Utilities for running tasks in process pools, including pickling validation.

In [None]:
#|export
def validate_picklable(value: Any, context: str = "") -> None:
    """
    Validate that a value can be pickled for process pool execution.

    Args:
        value: The value to check
        context: Description for error messages

    Raises:
        ValueError: If the value cannot be pickled
    """
    try:
        pickle.dumps(value)
    except (pickle.PicklingError, TypeError, AttributeError) as e:
        ctx = f" ({context})" if context else ""
        raise ValueError(
            f"Value{ctx} cannot be pickled for process pool execution: {e}"
        ) from e


def run_in_process_with_event_loop(func: Callable, *args, **kwargs) -> Any:
    """
    Run a function in a process with its own event loop.

    For async functions, creates a new event loop and runs until complete.
    """
    import asyncio
    import inspect

    if asyncio.iscoroutinefunction(func) or inspect.iscoroutinefunction(func):
        # Create new event loop for this process
        loop = asyncio.new_event_loop()
        asyncio.set_event_loop(loop)
        try:
            return loop.run_until_complete(func(*args, **kwargs))
        finally:
            loop.close()
    else:
        return func(*args, **kwargs)

## Background Net Runner

For running a Net in a background thread.

In [None]:
#|export
class BackgroundNetRunner:
    """
    Runs a Net in a background thread with control methods.

    Provides methods to control the net execution:
    - wait_until_blocked(): Wait for net to block
    - poll(): Check if net is blocked
    - pause(): Pause net execution
    - stop(): Stop net execution
    """

    def __init__(self, net: "Net"):
        self._net = net
        self._thread: Optional[threading.Thread] = None
        self._stop_event = threading.Event()
        self._blocked_event = threading.Event()
        self._exception: Optional[Exception] = None
        self._lock = threading.Lock()

    def start(self) -> None:
        """Start running the net in a background thread."""
        with self._lock:
            if self._thread is not None and self._thread.is_alive():
                raise RuntimeError("Net is already running in background")
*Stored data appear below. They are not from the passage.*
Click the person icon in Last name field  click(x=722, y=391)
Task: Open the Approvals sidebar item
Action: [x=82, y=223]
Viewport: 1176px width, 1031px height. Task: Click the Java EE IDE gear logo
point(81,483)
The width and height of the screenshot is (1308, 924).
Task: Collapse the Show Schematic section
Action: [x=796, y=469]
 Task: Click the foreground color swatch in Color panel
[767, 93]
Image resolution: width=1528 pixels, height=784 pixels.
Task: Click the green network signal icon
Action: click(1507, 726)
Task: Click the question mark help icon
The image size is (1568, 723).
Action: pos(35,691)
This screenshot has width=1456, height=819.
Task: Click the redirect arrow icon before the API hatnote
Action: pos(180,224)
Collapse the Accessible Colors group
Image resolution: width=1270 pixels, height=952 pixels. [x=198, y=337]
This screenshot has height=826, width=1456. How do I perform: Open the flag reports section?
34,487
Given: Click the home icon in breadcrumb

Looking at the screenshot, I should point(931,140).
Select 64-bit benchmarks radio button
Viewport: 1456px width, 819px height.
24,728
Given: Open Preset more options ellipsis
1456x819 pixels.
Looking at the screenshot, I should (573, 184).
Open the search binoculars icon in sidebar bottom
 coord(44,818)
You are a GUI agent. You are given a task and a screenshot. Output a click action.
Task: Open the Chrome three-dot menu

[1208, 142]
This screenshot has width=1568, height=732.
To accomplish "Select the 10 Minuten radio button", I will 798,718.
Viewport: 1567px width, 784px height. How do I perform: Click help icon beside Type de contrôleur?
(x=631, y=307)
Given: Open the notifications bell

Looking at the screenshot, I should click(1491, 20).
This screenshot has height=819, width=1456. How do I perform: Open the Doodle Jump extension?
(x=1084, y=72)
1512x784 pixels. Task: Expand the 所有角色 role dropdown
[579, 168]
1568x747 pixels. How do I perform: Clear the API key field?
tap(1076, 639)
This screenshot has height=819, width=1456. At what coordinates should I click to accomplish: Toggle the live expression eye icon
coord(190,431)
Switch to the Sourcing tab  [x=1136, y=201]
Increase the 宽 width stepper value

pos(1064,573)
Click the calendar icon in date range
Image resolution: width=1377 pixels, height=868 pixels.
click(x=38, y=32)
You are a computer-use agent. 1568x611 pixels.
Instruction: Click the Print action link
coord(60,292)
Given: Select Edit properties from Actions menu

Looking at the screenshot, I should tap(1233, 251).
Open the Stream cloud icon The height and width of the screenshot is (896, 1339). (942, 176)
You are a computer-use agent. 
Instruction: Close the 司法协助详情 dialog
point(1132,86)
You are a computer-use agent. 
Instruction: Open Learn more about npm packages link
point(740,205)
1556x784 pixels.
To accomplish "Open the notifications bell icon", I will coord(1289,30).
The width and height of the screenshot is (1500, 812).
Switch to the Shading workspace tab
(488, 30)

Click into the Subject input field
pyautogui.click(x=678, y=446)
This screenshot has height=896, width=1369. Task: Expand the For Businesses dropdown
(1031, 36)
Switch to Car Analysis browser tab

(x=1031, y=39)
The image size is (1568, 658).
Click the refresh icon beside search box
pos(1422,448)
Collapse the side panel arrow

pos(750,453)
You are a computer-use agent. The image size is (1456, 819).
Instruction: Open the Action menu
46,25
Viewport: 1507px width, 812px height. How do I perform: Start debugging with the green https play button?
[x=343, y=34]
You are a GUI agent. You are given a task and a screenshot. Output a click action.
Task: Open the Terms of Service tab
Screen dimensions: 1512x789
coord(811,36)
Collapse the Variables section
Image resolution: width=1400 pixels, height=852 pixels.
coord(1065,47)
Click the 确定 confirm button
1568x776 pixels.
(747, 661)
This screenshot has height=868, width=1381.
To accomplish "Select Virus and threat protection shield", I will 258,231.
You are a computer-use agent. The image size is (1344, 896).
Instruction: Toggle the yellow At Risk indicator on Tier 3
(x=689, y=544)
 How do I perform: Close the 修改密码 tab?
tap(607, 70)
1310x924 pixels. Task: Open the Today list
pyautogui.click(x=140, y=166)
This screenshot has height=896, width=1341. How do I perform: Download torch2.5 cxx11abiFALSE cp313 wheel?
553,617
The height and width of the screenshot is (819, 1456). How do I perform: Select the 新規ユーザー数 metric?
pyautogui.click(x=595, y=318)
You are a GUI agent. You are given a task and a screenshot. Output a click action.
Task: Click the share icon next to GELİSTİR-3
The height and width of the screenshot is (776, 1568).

            self._stop_event.clear()
            self._blocked_event.clear()
            self._exception = None

            self._thread = threading.Thread(
                target=self._run_loop,
                name="netrun-background",
                daemon=True,
            )
            self._thread.start()

    def _run_loop(self) -> None:
        """Main loop for background execution."""
        try:
            from netrun.net import NetState

            # Run until blocked, stopped, or error
            while not self._stop_event.is_set():
                # Check if net is paused or stopped
                if self._net.state in (NetState.PAUSED, NetState.STOPPED):
                    self._blocked_event.set()
                    break

                # Run one step
                had_work = self._net.run_step(start_epochs=True)

                if not had_work:
                    # Check if fully blocked
                    if not self._net.get_startable_epochs():
                        self._blocked_event.set()
                        # Wait a bit before checking again
                        if self._stop_event.wait(timeout=0.01):
                            break
        except Exception as e:
            self._exception = e
            self._blocked_event.set()

    def wait_until_blocked(self, timeout: Optional[float] = None) -> bool:
        """
        Wait until the net is blocked (no progress can be made).

        Returns True if blocked, False if timeout expired.
        """
        return self._blocked_event.wait(timeout=timeout)

    def poll(self) -> bool:
        """Check if the net is currently blocked."""
        return self._blocked_event.is_set()

    def pause(self) -> None:
        """Request the net to pause."""
        self._net.pause()

    def stop(self) -> None:
        """Stop the background execution."""
        self._stop_event.set()
        if self._thread is not None:
            self._thread.join(timeout=5.0)

    def get_exception(self) -> Optional[Exception]:
        """Get any exception that occurred during execution."""
        return self._exception

    @property
    def is_running(self) -> bool:
        """Check if the background thread is running."""
        return self._thread is not None and self._thread.is_alive()